§ **About this task**: State how many lines in the listing below include the word "click". Give nothing but the number.
[Opening Input records section]
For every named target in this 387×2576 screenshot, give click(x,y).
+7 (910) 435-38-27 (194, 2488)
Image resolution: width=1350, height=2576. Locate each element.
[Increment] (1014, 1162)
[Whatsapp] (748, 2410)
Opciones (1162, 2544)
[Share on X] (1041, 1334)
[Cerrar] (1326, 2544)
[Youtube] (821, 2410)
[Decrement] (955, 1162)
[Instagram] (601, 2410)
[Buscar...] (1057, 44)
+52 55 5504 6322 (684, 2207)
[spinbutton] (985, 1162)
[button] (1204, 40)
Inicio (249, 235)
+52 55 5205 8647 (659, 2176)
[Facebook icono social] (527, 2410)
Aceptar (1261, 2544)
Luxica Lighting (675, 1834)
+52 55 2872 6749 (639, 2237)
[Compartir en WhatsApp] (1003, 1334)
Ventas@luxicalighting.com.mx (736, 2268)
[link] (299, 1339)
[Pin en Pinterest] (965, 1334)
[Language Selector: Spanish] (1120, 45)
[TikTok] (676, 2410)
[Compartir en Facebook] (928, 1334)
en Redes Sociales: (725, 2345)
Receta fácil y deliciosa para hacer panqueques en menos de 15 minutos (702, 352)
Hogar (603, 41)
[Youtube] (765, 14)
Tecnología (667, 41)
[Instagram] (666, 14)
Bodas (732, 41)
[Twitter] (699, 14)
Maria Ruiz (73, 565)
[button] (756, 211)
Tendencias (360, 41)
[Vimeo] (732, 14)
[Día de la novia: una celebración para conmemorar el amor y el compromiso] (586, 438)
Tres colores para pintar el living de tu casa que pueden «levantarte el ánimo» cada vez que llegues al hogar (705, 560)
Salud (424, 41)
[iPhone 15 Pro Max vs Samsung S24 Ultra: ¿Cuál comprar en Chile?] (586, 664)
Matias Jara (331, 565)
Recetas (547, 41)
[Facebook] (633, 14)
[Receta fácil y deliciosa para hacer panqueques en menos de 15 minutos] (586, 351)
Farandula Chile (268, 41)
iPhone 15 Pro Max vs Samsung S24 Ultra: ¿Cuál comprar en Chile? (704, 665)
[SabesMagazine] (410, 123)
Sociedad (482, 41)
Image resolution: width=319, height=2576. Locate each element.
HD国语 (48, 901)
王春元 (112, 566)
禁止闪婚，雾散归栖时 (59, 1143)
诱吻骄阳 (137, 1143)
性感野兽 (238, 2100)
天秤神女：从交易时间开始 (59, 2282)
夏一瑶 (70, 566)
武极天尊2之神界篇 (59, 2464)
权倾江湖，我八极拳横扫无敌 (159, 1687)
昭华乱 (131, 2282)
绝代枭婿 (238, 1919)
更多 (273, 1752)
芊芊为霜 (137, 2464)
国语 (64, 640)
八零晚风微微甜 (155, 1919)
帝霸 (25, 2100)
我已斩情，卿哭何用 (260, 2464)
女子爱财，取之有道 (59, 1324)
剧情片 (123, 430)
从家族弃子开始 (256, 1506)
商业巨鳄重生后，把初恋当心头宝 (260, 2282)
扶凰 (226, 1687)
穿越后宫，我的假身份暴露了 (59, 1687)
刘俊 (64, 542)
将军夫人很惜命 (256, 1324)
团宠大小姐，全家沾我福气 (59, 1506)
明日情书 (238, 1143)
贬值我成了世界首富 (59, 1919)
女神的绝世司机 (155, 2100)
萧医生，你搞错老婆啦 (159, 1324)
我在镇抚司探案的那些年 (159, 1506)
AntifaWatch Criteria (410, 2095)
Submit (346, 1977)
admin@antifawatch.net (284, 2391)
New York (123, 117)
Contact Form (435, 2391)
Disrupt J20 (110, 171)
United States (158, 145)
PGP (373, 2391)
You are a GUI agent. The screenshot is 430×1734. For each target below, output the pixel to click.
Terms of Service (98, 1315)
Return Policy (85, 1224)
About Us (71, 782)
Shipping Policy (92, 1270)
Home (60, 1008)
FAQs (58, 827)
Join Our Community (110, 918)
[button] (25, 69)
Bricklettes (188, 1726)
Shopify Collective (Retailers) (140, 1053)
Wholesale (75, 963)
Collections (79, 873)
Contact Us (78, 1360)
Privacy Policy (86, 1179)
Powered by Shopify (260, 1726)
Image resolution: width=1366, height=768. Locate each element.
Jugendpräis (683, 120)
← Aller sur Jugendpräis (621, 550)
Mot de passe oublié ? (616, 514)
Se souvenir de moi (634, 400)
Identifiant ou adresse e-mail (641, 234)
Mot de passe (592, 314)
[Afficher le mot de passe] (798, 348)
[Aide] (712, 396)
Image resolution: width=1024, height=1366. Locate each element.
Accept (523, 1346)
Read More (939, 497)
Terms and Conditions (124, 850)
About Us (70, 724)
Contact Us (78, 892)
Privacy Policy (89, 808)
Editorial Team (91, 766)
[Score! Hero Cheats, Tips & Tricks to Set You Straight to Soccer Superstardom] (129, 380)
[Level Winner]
[Closing Input records section]
§ **Answer to this task**: 2